TASK INSTRUCTIONS:
In the forum thread below about selecting records by value_type, which database version does the asker report using?

— BEGIN READING TEXT —

2

Someone please change my title to better reflect what I am trying to ask.

I have a table like

Table (id, value, value_type, data)

ID is NOT unique. There is no unique key.

value_type has two possible values, let's say A and B.

Type B is better than A, but often not available.

For each id if any records with value_type B exists, I want all the records with that id and value_type B.

If no record for that id with value_Type B exists I want all records with that id and value_type A.

Notice that if B exists for that id I don't want records with type A.

I currently do this with a series of temp tables. Is there a single select statement (sub queries OK) that can do the job?

Thanks so much!

Additional details:

SQL Server 2005

marc_s
  • 732,580
  • 175
  • 1,330
  • 1,459
kralco626
  • 8,456
  • 38
  • 112
  • 169
  • SQL 2005 so "partiton by" is available to me. I tried to use it, but had an issue with when there was more than one record with type B. – kralco626 Aug 20 '10 at 20:13

7 Answers7

6

RANK, rather than ROW_NUMBER, because you want ties (those with the same B value) to have the same rank value:

WITH summary AS (
  SELECT t.*,
         RANK() OVER (PARTITION BY t.id 
                          ORDER BY t.value_type DESC) AS rank
    FROM TABLE t
   WHERE t.value_type IN ('A', 'B'))

— END READING TEXT —
— BEGIN EXTRACTED MATERIAL —

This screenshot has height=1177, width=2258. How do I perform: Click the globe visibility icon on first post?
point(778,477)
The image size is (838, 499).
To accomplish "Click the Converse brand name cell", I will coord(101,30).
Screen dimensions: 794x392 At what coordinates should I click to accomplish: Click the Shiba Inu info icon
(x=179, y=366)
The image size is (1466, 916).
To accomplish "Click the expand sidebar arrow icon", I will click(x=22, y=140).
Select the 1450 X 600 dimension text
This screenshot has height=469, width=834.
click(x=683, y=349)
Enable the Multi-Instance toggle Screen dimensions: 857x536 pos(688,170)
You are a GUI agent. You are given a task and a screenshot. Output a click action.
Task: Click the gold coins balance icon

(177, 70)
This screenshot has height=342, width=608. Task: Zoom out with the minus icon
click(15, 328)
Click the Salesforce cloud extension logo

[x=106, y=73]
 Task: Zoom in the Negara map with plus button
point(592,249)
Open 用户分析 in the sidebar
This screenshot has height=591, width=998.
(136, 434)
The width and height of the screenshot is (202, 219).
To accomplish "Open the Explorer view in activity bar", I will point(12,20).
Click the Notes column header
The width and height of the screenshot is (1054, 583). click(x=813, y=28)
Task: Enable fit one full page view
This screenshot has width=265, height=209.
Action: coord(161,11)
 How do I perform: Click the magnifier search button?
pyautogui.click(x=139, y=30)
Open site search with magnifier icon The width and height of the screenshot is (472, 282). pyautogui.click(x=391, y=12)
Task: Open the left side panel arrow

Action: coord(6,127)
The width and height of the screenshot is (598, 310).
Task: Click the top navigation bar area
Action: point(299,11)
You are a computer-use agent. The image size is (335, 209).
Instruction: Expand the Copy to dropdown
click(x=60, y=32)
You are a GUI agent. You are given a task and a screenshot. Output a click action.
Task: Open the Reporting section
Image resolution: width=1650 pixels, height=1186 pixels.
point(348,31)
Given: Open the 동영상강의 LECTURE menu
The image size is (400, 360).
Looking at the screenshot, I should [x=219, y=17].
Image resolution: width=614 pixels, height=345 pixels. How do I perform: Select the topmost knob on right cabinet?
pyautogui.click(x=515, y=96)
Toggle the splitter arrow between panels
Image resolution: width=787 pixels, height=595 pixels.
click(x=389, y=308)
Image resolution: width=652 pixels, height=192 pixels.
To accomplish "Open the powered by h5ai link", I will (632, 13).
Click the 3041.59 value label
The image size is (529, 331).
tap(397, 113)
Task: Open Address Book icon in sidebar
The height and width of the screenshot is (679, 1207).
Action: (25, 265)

— END EXTRACTED MATERIAL —

RESPONSE:
SQL Server 2005.